Un lugar en el mundo. Canfranc, heridas abiertas.

CancfrancDurante más de cuatro décadas apenas se hizo nada por conservar la estación internacional de ferrocarriles de Canfranc, un edificio de gran valor histórico y artistico en el corazón pirenaico. Las actuales obras de rehabilitación, no exentas de polémica, pretenden desde hace años devolverle a este lugar la importancia que el tiempo y el olvido le fueron arrebatando.

A principios del siglo XX y en colaboración con el Gobierno francés, España se plantea la construcción de una imponente estación internacional de ferrocarriles, únicamente superada en tamaño por la estación de Leipzig. Se presentó un proyecto en el que se contemplaba un imponente edificio de casi 250 metros de planta, 300 ventanas y hasta 156 puertas. Tras analizar diversas propuestas, el proyecto se pone en marcha en 1915, siguiendo el modelo clasicista de la arquitectura palacial francesa del siglo XIX.

El desarrollo de la I Guerra Mundial retrasó en varias ocasiones la presentación de la obra y habría que esperar hasta julio de 1928 para que el monarca Alfonso XII inaugurara oficialmente la estación internacional de ferrocarriles de Canfranc, en la provincia de Huesca. Decenas de puentes y túneles salvaban las irregularidades del terreno para conducir a los trenes hacia este punto estratégico en la historia social y económica de España. Canfranc no tardó en convertirse en un referente de la actividad económica del país y en una puerta abierta hacia el resto de Europa.

Posteriormente, la Guerra Civil y la II Guerra Mundial convertirían la estación de Canfranc en un lugar importante también desde el punto de vista militar. Por aquí pasó, entre muchas otras mercancías, “el oro de los nazis”, el pago de los alemanes a cambio de que Franco les enviara material desde las minas gallegas para la fabricación de armas.

Esto provocó que, al finalizar la guerra, las relaciones con el Gobierno francés fueran demasiado tensas como para permitir que las líneas ferroviarias que pasaban por la zona funcionaran con la misma regularidad.

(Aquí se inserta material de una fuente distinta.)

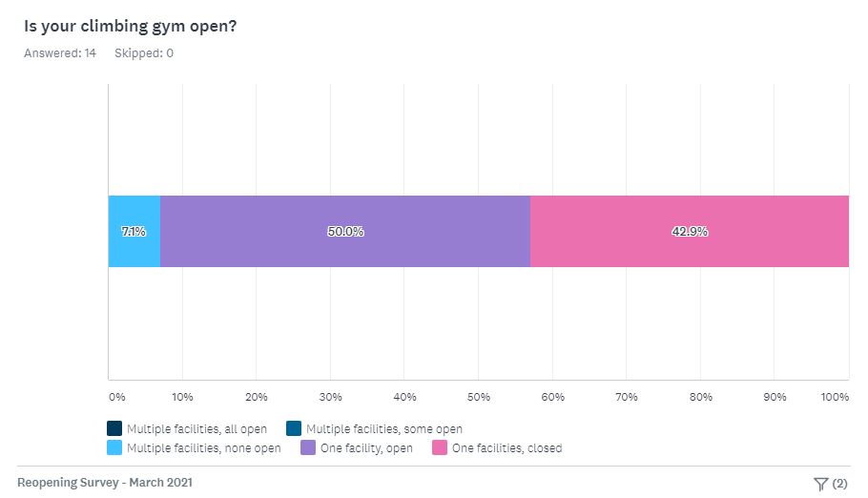Select the pink 42.9% bar segment
The width and height of the screenshot is (868, 498).
(690, 231)
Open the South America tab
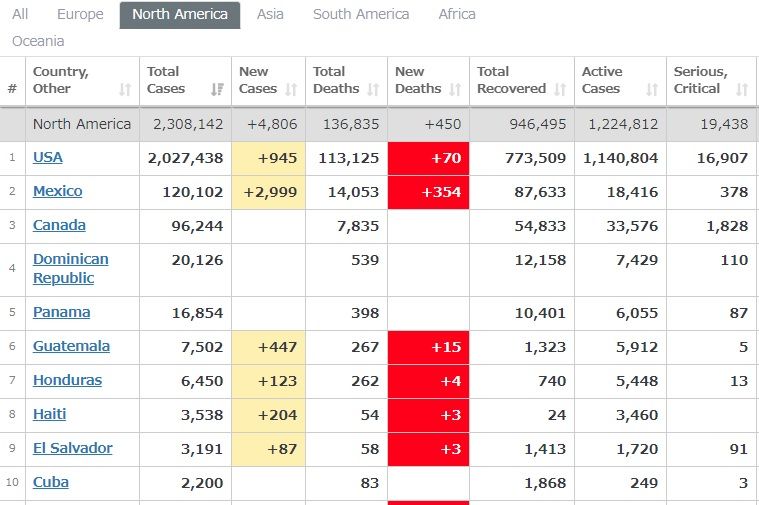Viewport: 759px width, 505px height. coord(361,14)
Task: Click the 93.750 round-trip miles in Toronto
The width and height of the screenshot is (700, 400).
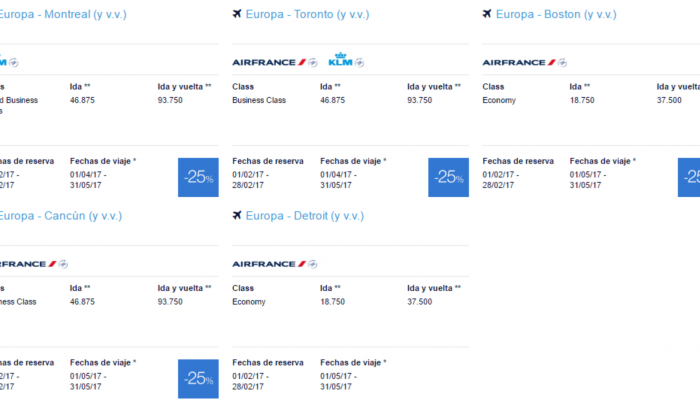Action: point(420,100)
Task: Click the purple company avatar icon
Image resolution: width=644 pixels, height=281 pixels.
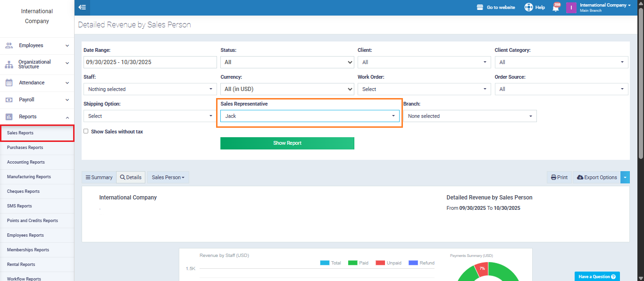Action: 571,8
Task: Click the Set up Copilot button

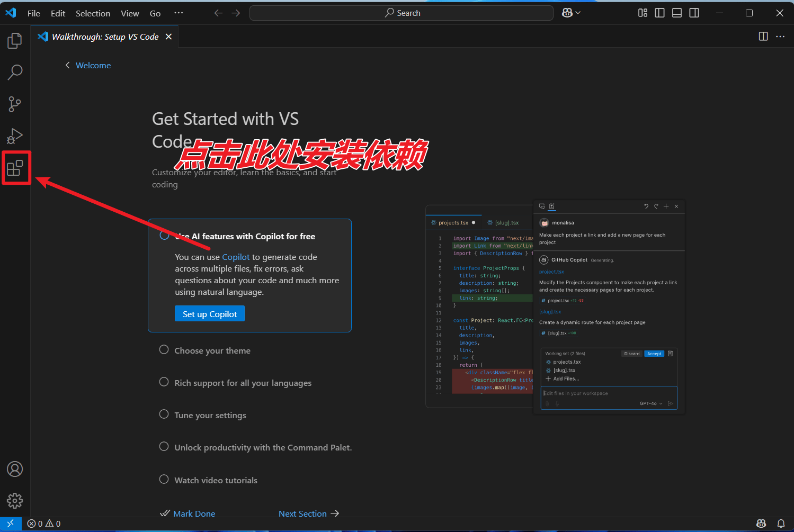Action: tap(210, 314)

La estación de Canfranc nunca recuperaría el resplendor inicial a pesar de que entre los años 50 y 60 se restableció el tráfico habitual. Pero en la década de los 70 un tren descarriló en los Pirineos y tras valorar la situación, se consideró que la reparación no era rentable. La renovación de la red ferroviaria nacional pasó por alto estas vías y apenas pasa por ellas algún que otro tren de mercancías.

Desde hace algo más de una década, en la zona únicamente se ha oído hablar de una polémica rehabilitación del edificio que presentaba numerosas irregularidades en lo que la adjudicación de las obras se refería -un encargo adjudicado directamente, sin mediar concurso público, como sucede en tantos ayuntamientos españoles-. La Asociación de Acción Pública para la Defensa del Patrimonio Aragonés, APUDEPA , lucha desde entonces por que en la realización de estas obras no se sustituyan los valores arquitectónicos, artísticos e históricos de este lugar.